Interest Rate and Foreign Exchange Contracts
Risk management interest rate contracts and foreign exchange contracts are utilized in the Corporation’s ALM process. The Corporation maintains an overall interest rate risk management strategy that incorporates the use of interest rate contracts to minimize significant unplanned fluctuations in earnings that are caused by interest rate volatility.
Table Eighteen reflects the notional amounts, fair value, weighted average receive and pay rates, expected maturity and estimated duration of the Corporation’s ALM derivatives at June 30, 2002 and December 31, 2001. Fair values will change in the future primarily based on movements in one-, three- and six-month LIBOR rates. Management believes the fair value of the ALM interest rate and foreign exchange portfolios should be viewed in the context of the overall balance sheet, and the value of any single component of the balance sheet positions should not be viewed in isolation.
Consistent with the Corporation’s strategy of managing interest rate sensitivity, the net receive fixed interest rate swap notional position declined by $28.5 billion to $14.5 billion at June 30, 2002. At June 30, 2002, the notional amount of option products being used in the Corporation’s ALM process netted to zero, consisting of $36.0 billion long option positions and $36.0 billion short option positions.
The amount of unamortized net realized deferred gains associated with closed ALM swaps was $714 million and $966 million at June 30, 2002 and December 31, 2001, respectively. The amount of unamortized net realized deferred gains associated with closed ALM options was $282 million and $114 million at June 30, 2002 and December 31, 2001, respectively.
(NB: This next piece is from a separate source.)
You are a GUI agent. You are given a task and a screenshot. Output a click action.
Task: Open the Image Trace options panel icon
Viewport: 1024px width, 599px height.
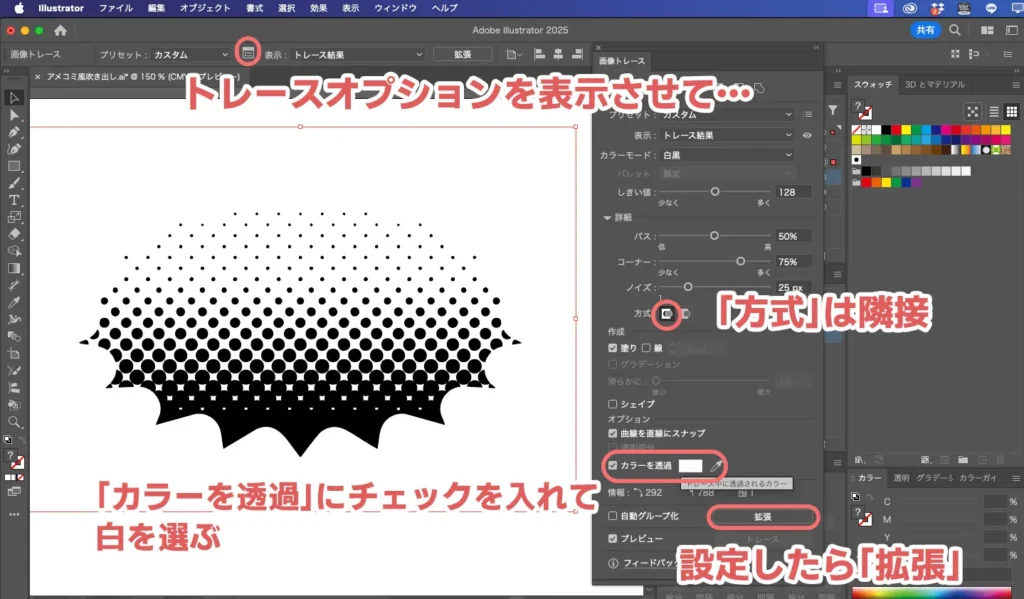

The amount of unamortized net realized deferred gains associated with closed ALM futures and forward contracts was $12 million at June 30, 2002. The amount of unamortized net realized deferred losses associated with closed ALM futures and forward contracts was $9 million at December 31, 2001. There were no unamortized net realized deferred gains or losses associated with closed foreign exchange contracts at June 30, 2002 and December 31, 2001. Of these unamortized net realized deferred gains, $620 million and $1.0 billion was included in accumulated other comprehensive income at June 30, 2002 and December 31, 2001, respectively.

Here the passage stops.